(Element and text location data)
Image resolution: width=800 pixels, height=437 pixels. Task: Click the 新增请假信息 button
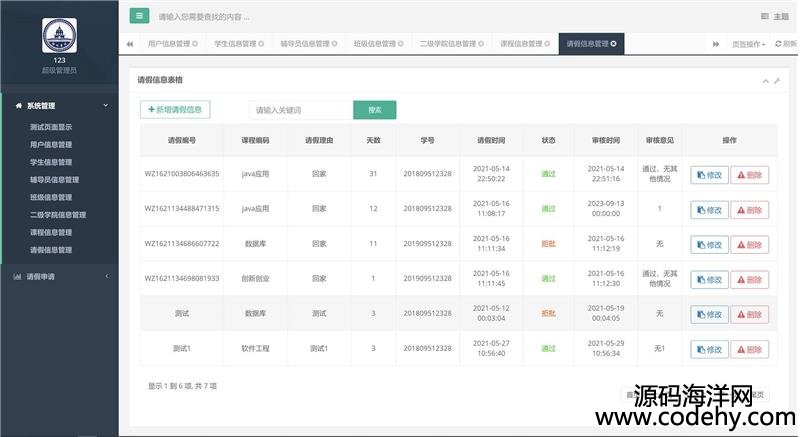(175, 110)
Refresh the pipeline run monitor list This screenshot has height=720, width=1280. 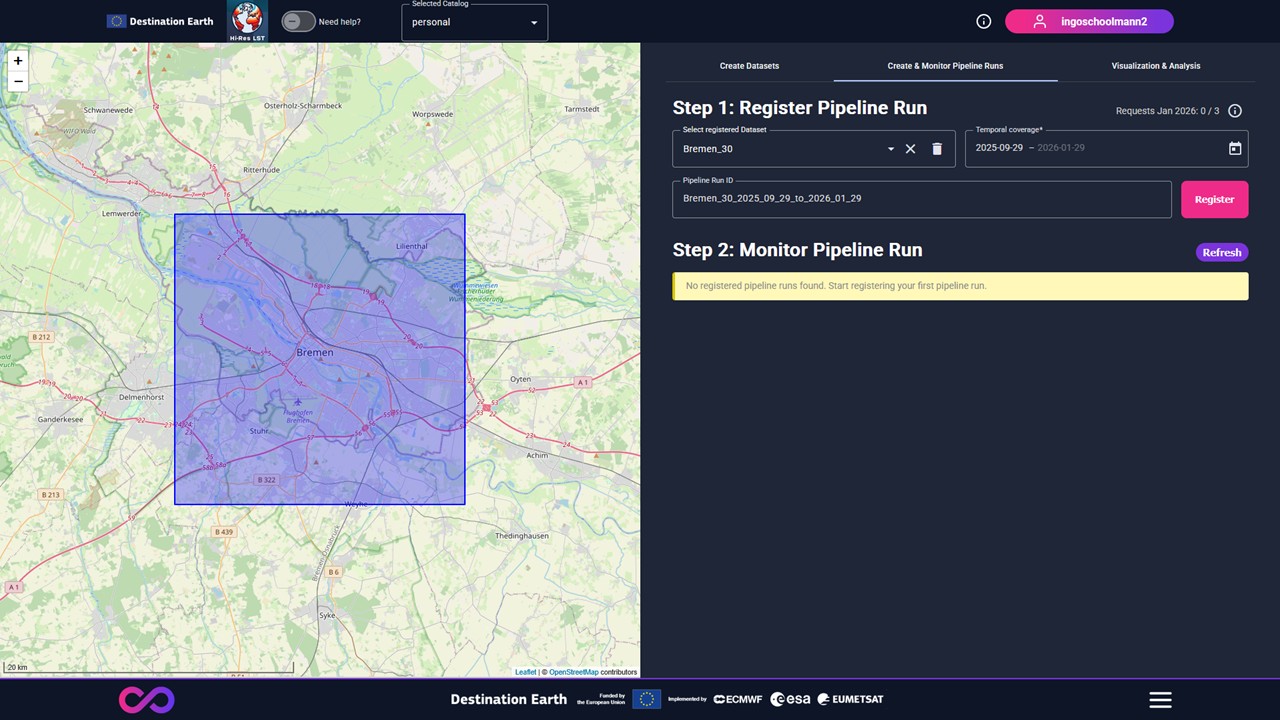pos(1221,253)
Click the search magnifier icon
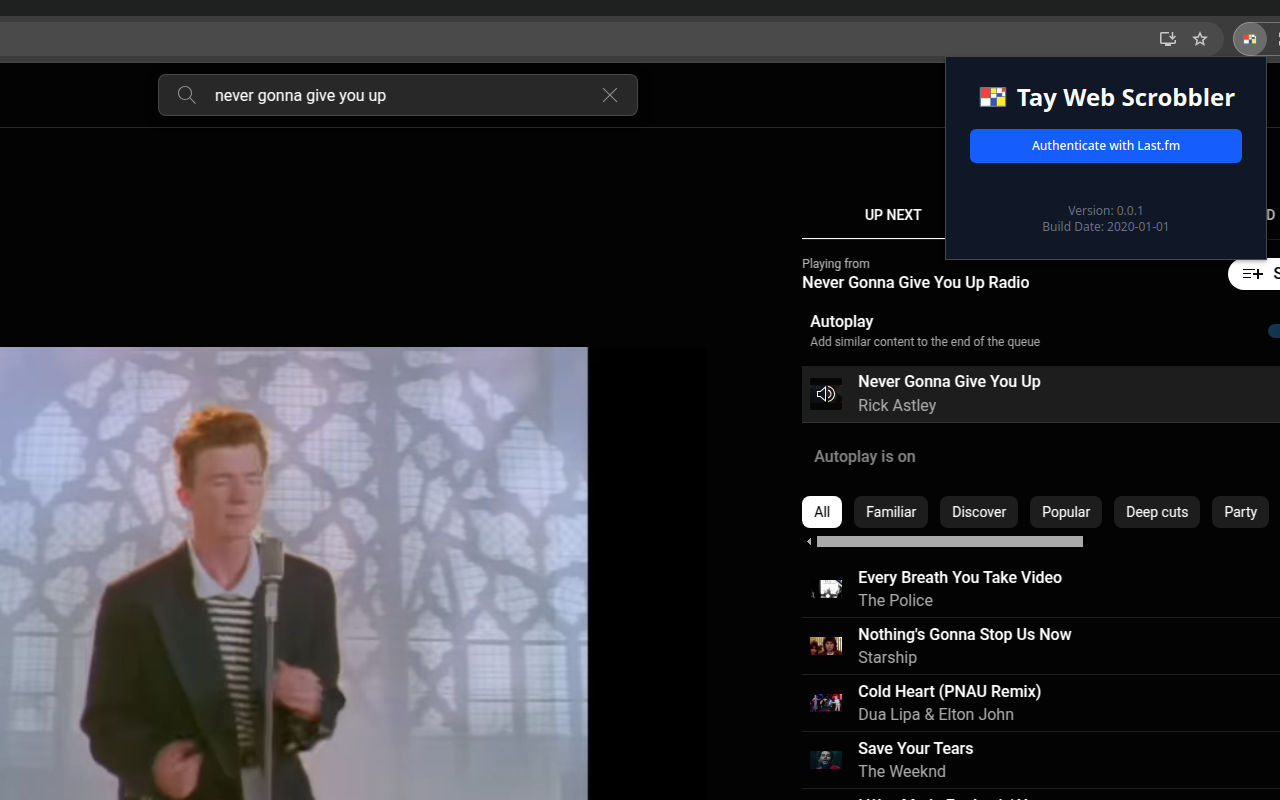Viewport: 1280px width, 800px height. click(186, 95)
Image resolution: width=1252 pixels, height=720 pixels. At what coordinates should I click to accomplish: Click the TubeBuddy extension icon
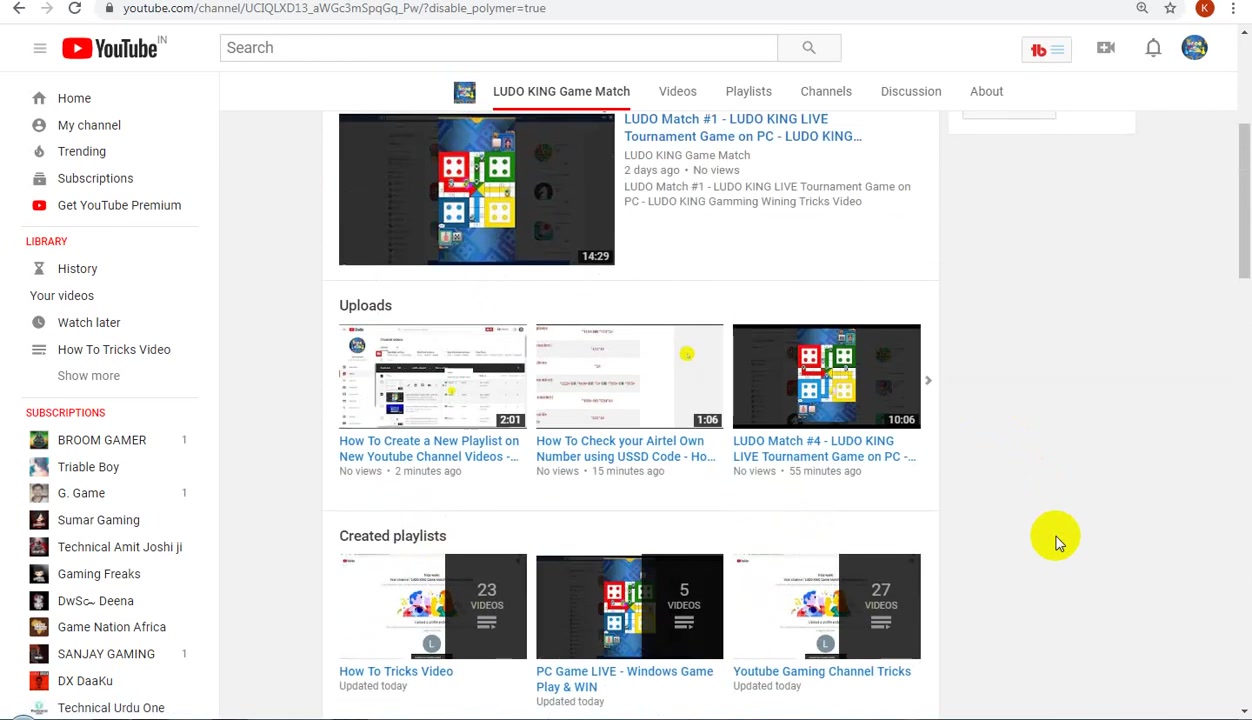coord(1047,50)
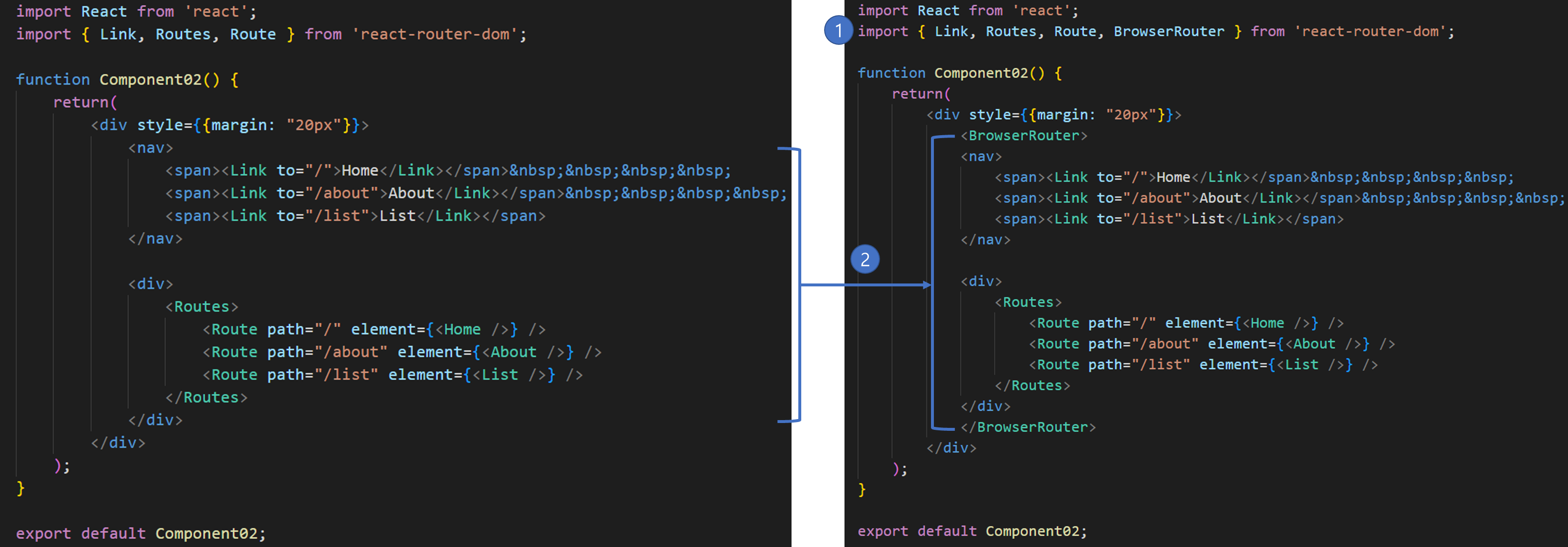This screenshot has width=1568, height=547.
Task: Click the opening nav tag in left code
Action: tap(150, 148)
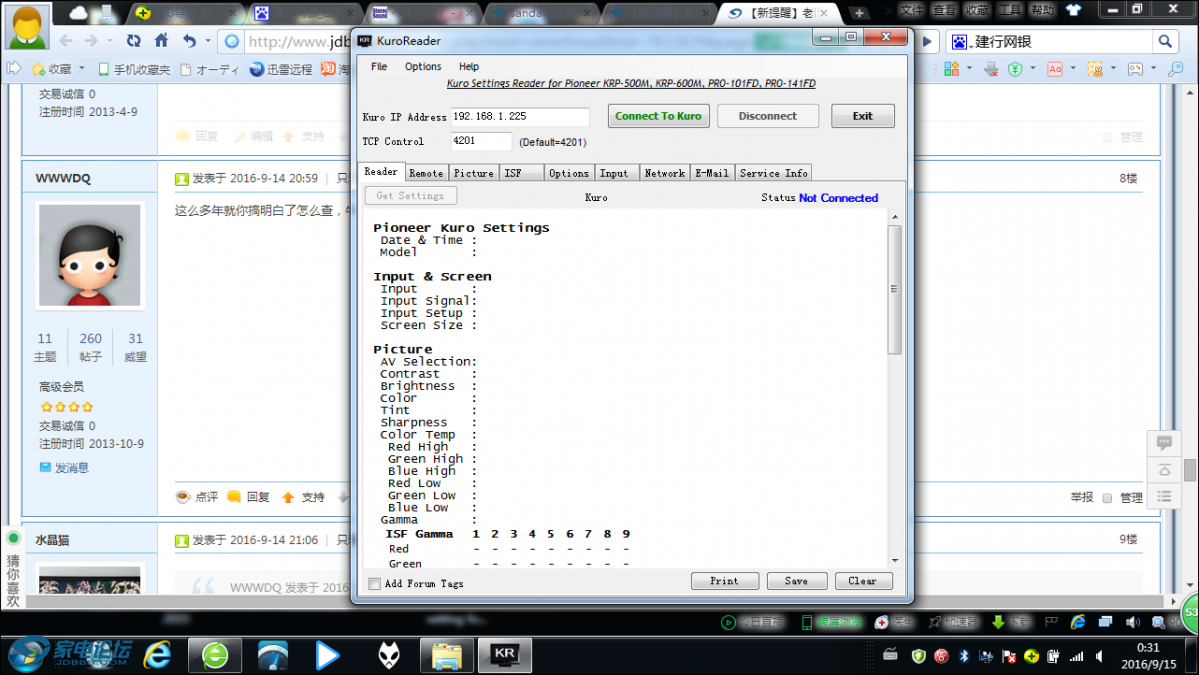Click the Save button

[796, 581]
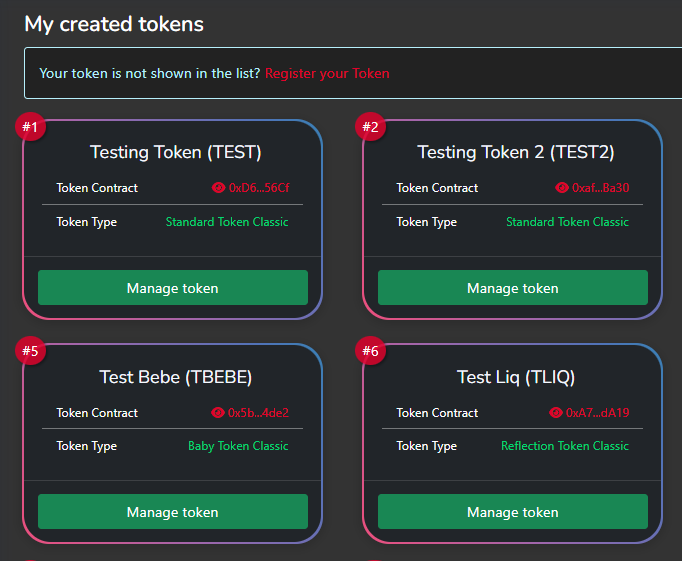Screen dimensions: 682x561
Task: Open contract address 0xD6...56Cf
Action: point(259,188)
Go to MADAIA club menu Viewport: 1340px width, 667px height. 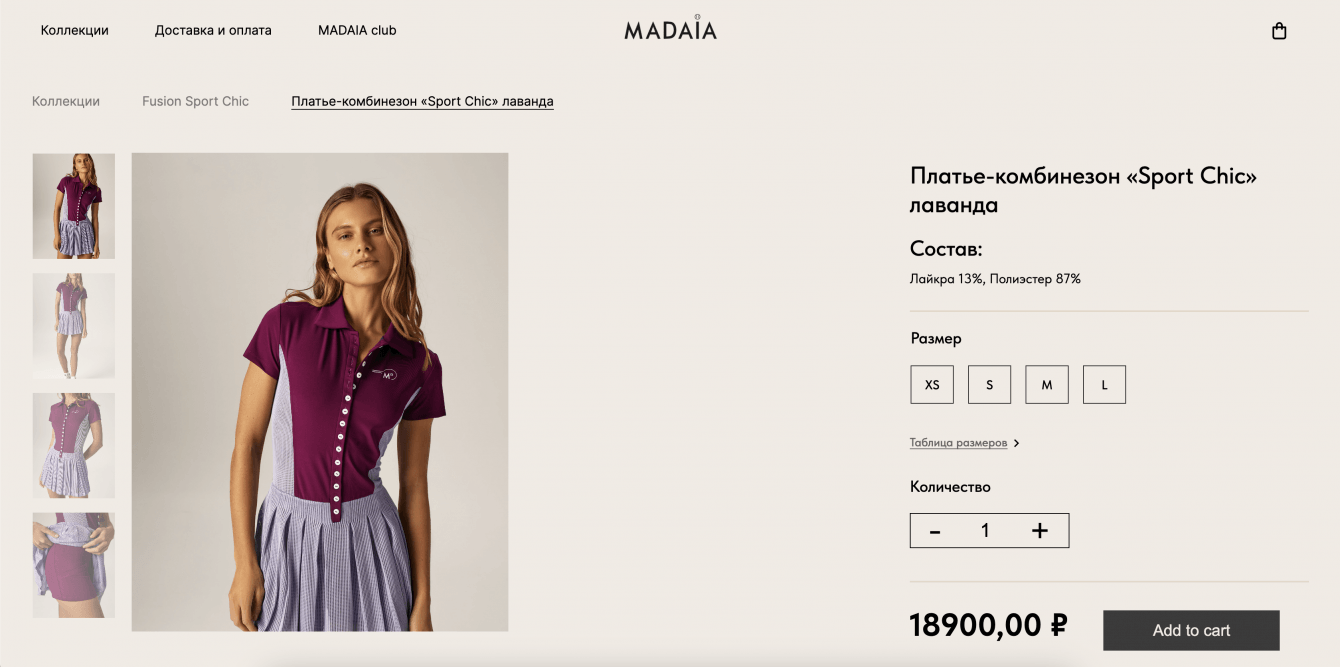357,30
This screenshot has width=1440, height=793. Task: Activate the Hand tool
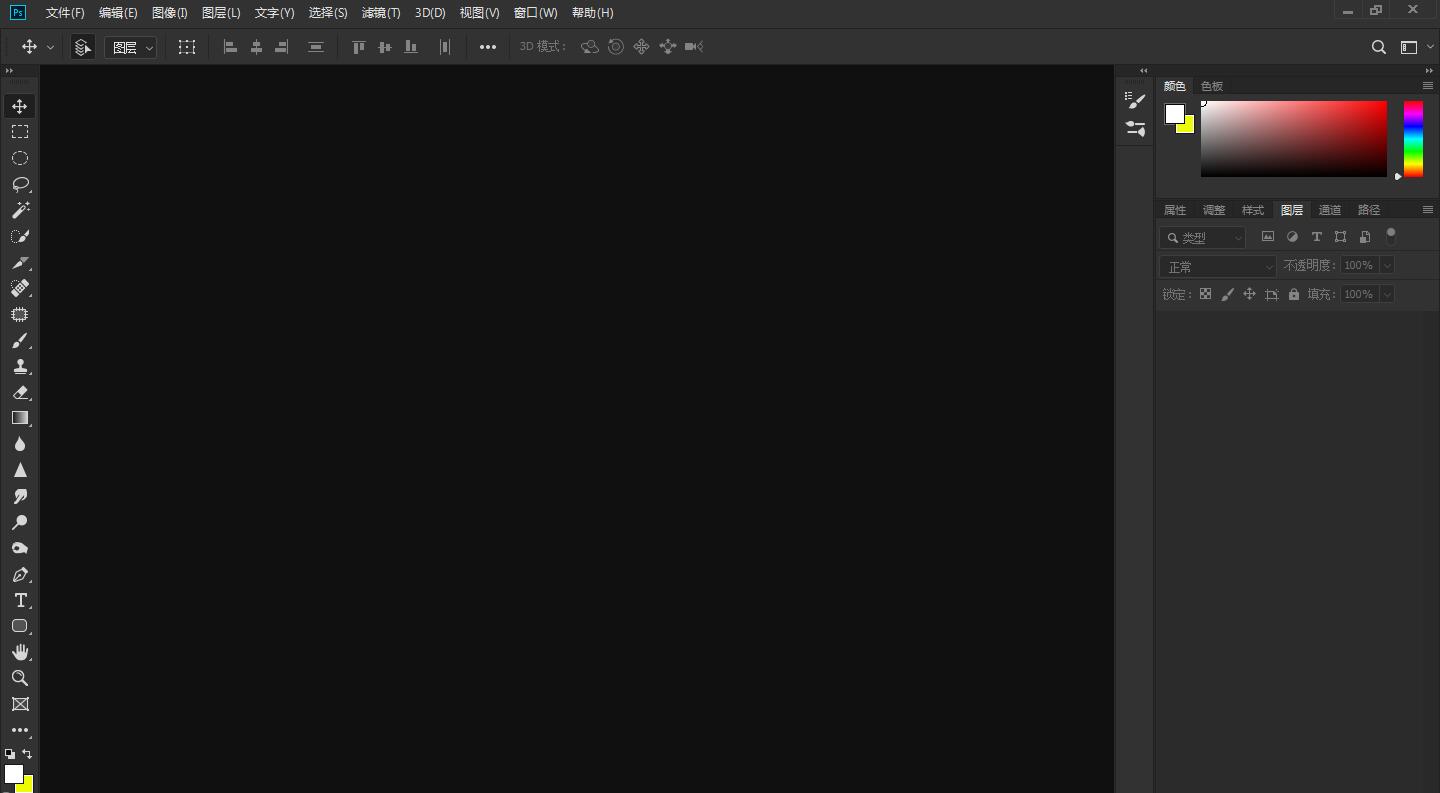tap(20, 652)
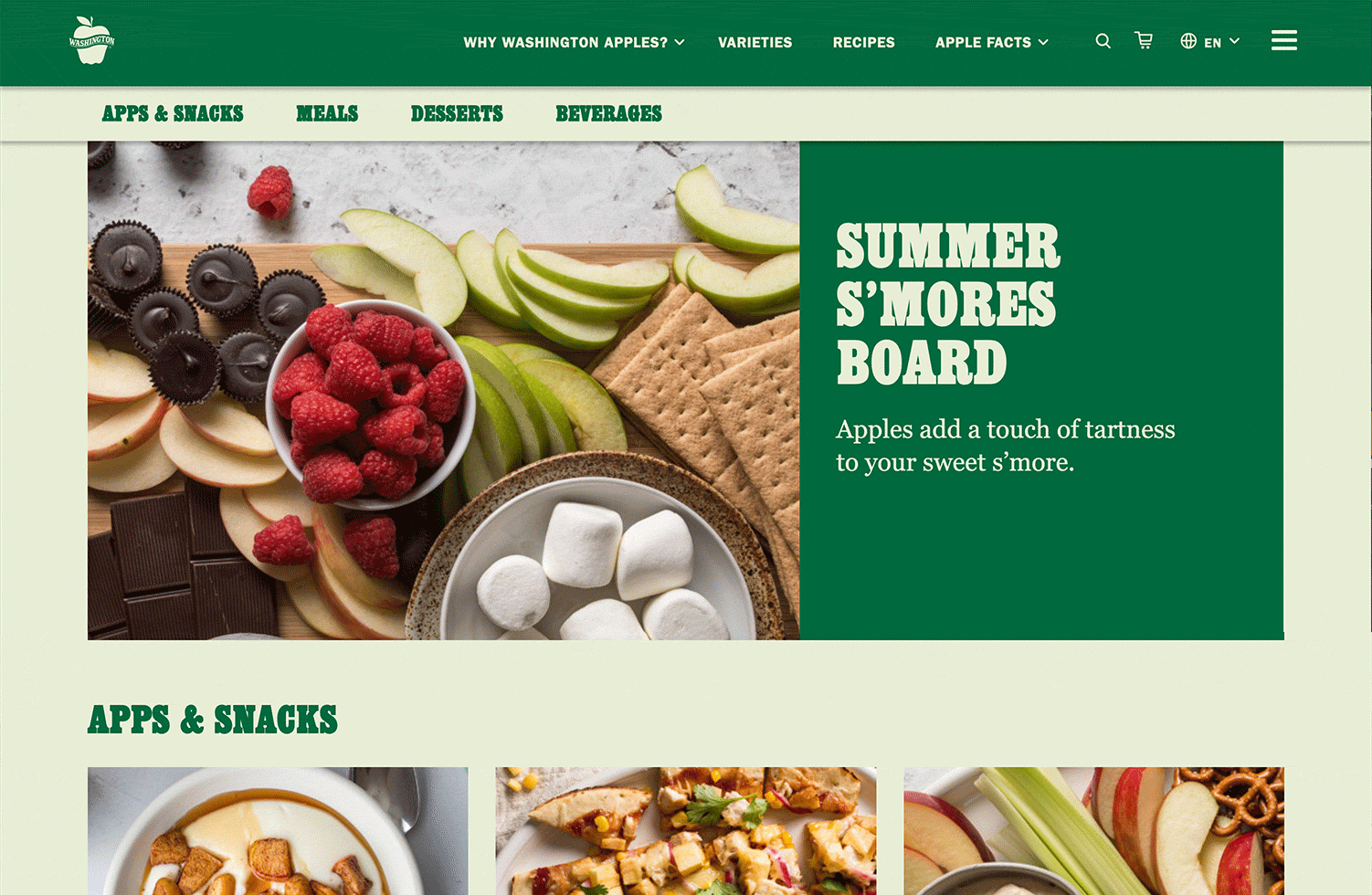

_INSTRUCTIONS TO FOLLOW_: Lay out the part of the records that opens with the line containing "This screenshot has width=1440, height=793." and runs through the end of the records as a JSON list of strings, one string per line, with both ends included and blank lines skipped. Leave the pictures out of the answer.

_OUTPUT BELOW_:
[
  "This screenshot has width=1440, height=793. Task: Activate the Hand tool",
  "tap(20, 652)"
]